Over time, Pariangan’s population grew, and it became crowded. A warrior named Datuak Bandaro Kayo searched for a new place. He cleared the forest with a long sword, and the new area was called Nagari Padang Panjang.

A Minangkabau saying tells:
"Dari mano titiak palito,
dibaliak telong nan batali,
dari mano turun niniak moyang kito,
dari lereng gunuang marapi bukik seguntang-guntang"

Hyang Dipatuan Sri Maharaja Diraja married Puti Indo Jelito, and they had a son named Datu' Katumanggungan. After Sri Maharaja Diraja died, Puti Indo Jelito married the king’s adviser, Cati Bilang Pandai. They had six children: Datu' Parpatiah Nan Sabatang, Datu' Siri Dirajo, Puti Reno Gadis, Puti Reno Judah, Puti Ambun Suri, and Puti Jamilan.

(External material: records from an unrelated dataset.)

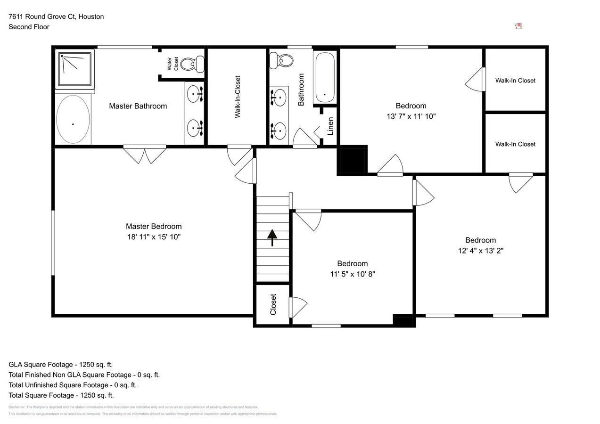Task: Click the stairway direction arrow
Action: pos(272,237)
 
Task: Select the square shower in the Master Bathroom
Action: pos(74,69)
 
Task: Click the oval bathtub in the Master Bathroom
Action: pos(73,119)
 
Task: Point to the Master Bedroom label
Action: pos(153,226)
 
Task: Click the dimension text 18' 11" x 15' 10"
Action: pos(153,237)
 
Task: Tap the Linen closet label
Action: pos(330,126)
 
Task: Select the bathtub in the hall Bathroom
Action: pos(324,77)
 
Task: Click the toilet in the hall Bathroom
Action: pos(281,59)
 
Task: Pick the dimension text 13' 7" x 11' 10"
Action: pos(411,116)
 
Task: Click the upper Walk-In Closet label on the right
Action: pos(515,81)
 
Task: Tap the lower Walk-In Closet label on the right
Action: pos(515,144)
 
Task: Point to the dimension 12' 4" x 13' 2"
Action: pos(480,251)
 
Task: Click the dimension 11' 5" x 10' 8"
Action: pos(352,274)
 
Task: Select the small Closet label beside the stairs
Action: pos(273,305)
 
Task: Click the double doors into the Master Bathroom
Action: pos(145,154)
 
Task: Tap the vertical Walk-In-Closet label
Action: pos(238,97)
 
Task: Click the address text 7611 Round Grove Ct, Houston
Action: pos(56,16)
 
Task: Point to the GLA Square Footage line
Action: pos(60,365)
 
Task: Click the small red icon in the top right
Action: pos(518,26)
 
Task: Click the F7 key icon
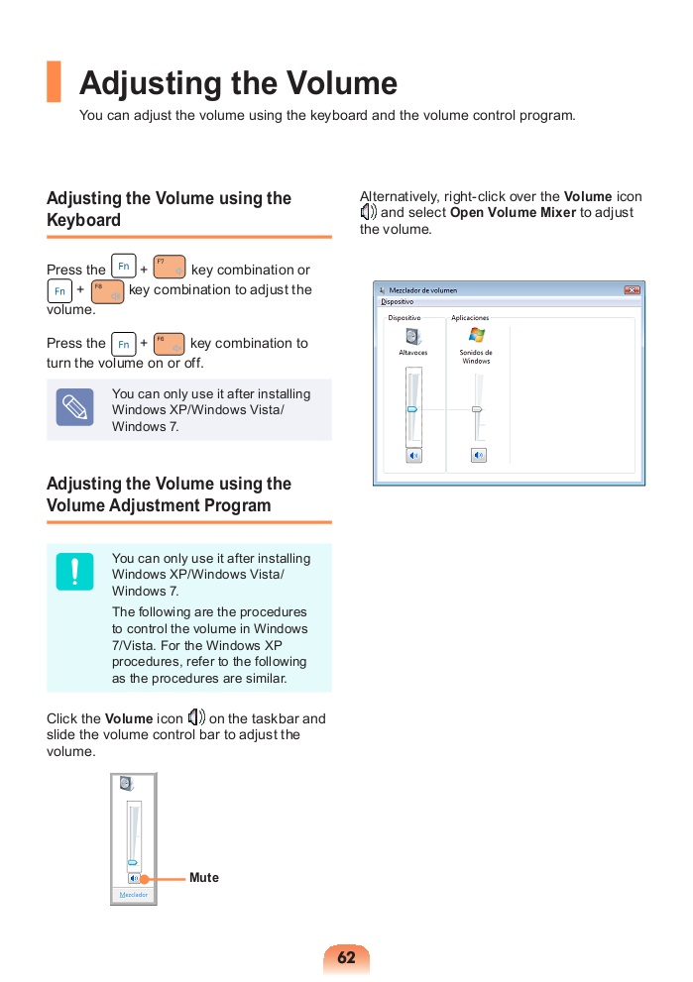click(170, 268)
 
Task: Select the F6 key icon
click(170, 343)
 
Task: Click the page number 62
click(346, 958)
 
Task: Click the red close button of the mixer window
click(632, 290)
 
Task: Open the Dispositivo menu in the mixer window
click(398, 301)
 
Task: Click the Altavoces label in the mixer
click(412, 353)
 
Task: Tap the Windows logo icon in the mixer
click(477, 335)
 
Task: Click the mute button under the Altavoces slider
click(413, 455)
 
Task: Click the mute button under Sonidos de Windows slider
click(478, 455)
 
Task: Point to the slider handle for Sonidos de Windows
click(477, 408)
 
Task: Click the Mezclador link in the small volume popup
click(133, 895)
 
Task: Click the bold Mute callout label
click(204, 878)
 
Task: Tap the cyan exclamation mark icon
click(74, 571)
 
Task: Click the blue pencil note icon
click(74, 407)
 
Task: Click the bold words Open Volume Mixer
click(513, 213)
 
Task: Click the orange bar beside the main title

When Pariangan and Padang Panjang became crowded, a new expedition expanded the land. Datu' Katumanggungan led the group that founded Luhak Tanah Datar. Datu' Parpatiah Nan Sabatang founded Luhak Agam. The third area, Luhak Limo Puluah Koto, was founded by Datu' Sri Maharajo Nan Banego-nego. These three areas are called Luhak Nan Tigo.

=== Islamic-influenced Tambo (Adaik-based) ===
Minangkabau customs have 4 parts:

1. Adaik Nan Sabana Adaik: The original customs that do not fade or change, such as Islamic law in daily life. This custom is "babuhua mati" (cannot be changed).
2. Adaik Nan Diadaikkan: Customs like matrilineal descent, where clan membership is passed from mother to children, leadership is passed from maternal uncles to nephews, and high heirlooms pass from mother to daughter. This custom is also "babuhua mati" (cannot be changed).
3. Adaik Nan Taradaik: Customs in ceremonies like choosing leaders, weddings, etc. These customs are "babuhua sentak" (can change with time or needs).
4. Adat Istiadaik: Habits in art, sports, and other community activities. These customs are "babuhua sentak" (can change with time or needs).